Menlu Jerman Kunjungi Rusia Usai Melawat ke Ukraina

18 Januari 2022

Annalena Baerbock bakal menghadapi jalur licin diplomasi ketika melawat ke Ukraina dan Rusia. Misinya adalah mencari jalan tengah antara kepentingan Jerman mengimpor gas dari Rusia dan ancaman invasi terhadap Ukraina.

Menteri Luar Negeri Jerman Annalena Baerbock (ka.) dan Menlu Rusia Sergey Lavrov (ki.) di Moskow, Selasa (18/1).
Delegasi Jerman dipimpin Menteri Luar Negeri Annalena Baerbock (ka.) dan Rusia bersama Menlu Sergey Lavrov (ki.) di Moskow, Selasa (18/1).Foto: Janine Schmitz/photothek.de/picture alliance

Dalam kunjungannya, Menteri Luar Negeri Jerman, Annalena Baerbock, diterima Menlu Rusia, Sergey Lavrov, di ibu kota Moskow, Selasa (18/1). Kunjungannya itu merupakan kelanjutan dari lawatan sebelumnya di Ukraina.

Kepada Baerbock, pemerintah di Kiev melekatkan dua harapan. Pertama adalah penjualan sistem persenjataan modern demi menghadapi ancaman invasi Rusia. Sementara yang kedua berpusar pada penghentian proyek pipa gas Rusia-Jerman yang melangkahi Ukraina sebagai negara transit.

Bisa dipastikan, Baerbock tidak akan menyanggupi kedua permintaan tersebut.
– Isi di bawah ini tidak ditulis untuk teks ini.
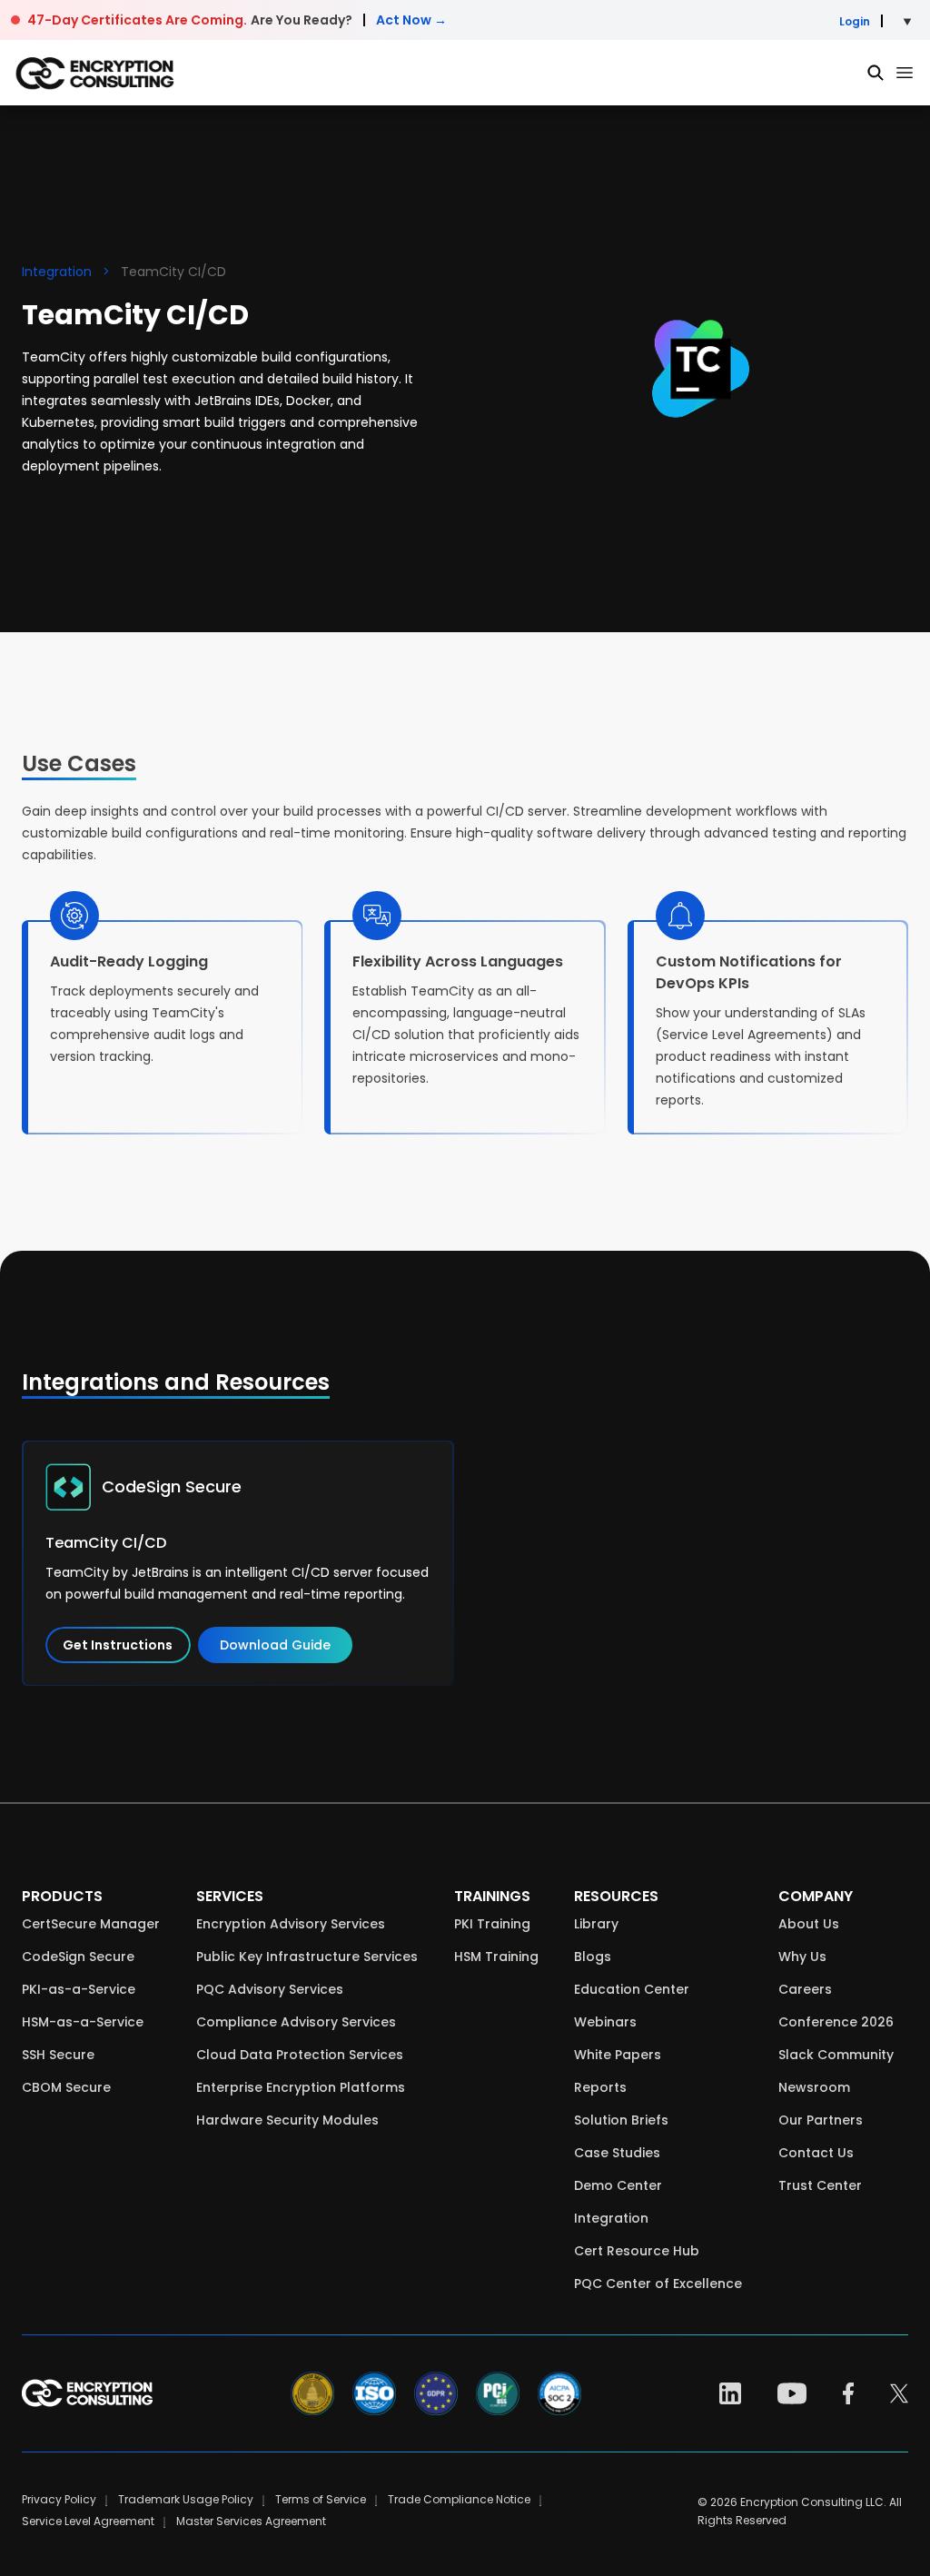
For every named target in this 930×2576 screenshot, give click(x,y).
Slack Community (836, 2055)
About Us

Dalam lawatannya di Kiev, Senin (17/1), dia sebaliknya mengajak kedua negara untuk mengedepankan perdamaian. "Diplomasi adalah satu-satunya jalan yang paling masuk akal,” kata dia usai bertemu Menlu Ukraina, Dmytro Kuleba.

Menlu Jerman, Annalena Baerbock (ki.) bersama Menlu Ukraina Dmytro Kuleba (ka.) dalam sebuah jumpa pers di Kiev, Senin (17/1).Foto: Janine Schmitz/photothek.de/picture alliance

Selama bertahun-tahun, Ukraina melobi Jerman agar mau menjual senjata untuk memodernisasi sistem pertahanannya. Permintaan itu digencarkan ketika Rusia baru-baru ini kedapatan menumpuk pasukan di perbatasan.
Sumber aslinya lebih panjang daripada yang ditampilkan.